The poll shows 13 percent of likely voters believe jobs is the top issue in the campaign, with taxes and education each receiving 12 percent.

Other issues – such as the 2013 gun control law known as the SAFE Act, budget concerns and the state’s minimum wage – did not register as the top concern for more than 10 percent of voters polled by Siena.

“When it comes to which issues are motivating voters, they are largely economic. Thirteen percent of voters say jobs is the single most important issue in determining their vote, followed by taxes and education at 12 percent each, economic issues generally at nine percent, and fiscal/budget issues and gun/SAFE act at five percent each,” Siena pollster Steve Greenberg said. “Almost half of voters identified an economic issue as number one.”

Nevertheless, the poll found strong support for the state pulling out of the controversial education standards known as Common Core.

A near majority – 49 percent to 39 percent – want to see the state stop Common Core rather than continue to implement the standards.

Gov. Andrew Cuomo and state lawmakers this year slowed aspects of the implementation of the standards for student testing and later teacher evaluations.

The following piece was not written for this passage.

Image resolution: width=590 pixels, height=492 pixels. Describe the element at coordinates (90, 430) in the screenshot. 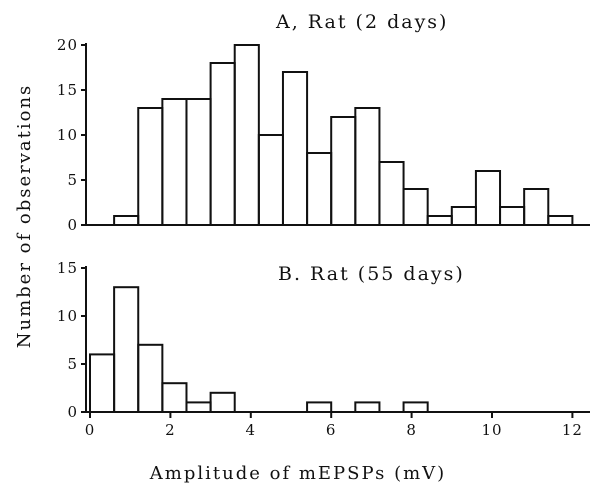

Cuomo, meanwhile, continues to enjoy a wide lead over his Republican challenger, Westchester County Executive Rob Astorino, who remains largely unknown to most voters.

Cuomo has a 37 percentage point lead over Astorino among likely voters, 60 percent to 23 percent. Green Party candidate Howie Hawkins received 6 percent.

Cuomo has broad support throughout the state, with an especially wide lead in New York City, the poll found.

His spread in the city is 76 percentage points and 29 percentage points in the downstate suburbs. In upstate New York, vital to any chance of success for Astorino, Cuomo leads by 15 percentage points.

Fifty-nine percent of voters believe Cuomo has made the state a better one to live in, with 15 percent who say it’s worse and 21 percent who believe it’s about the same.

Voters, however, aren’t as bullish about New York remaining on the “right track” – with 49 percent believing that’s case versus 40 percent who say it’s heading in the wrong direction.

Both state Attorney General Eric Schneiderman, who faces Republican opponent John Cahill, and Comptroller Tom DiNapoli, who is being challenged by Onondaga County Comptroller Bob Antonacci, would be handily re-elected this fall, the poll found.

The poll of 774 likely voters was conducted from July 13 through July 16. It has a margin of error of 3.5 percentage points.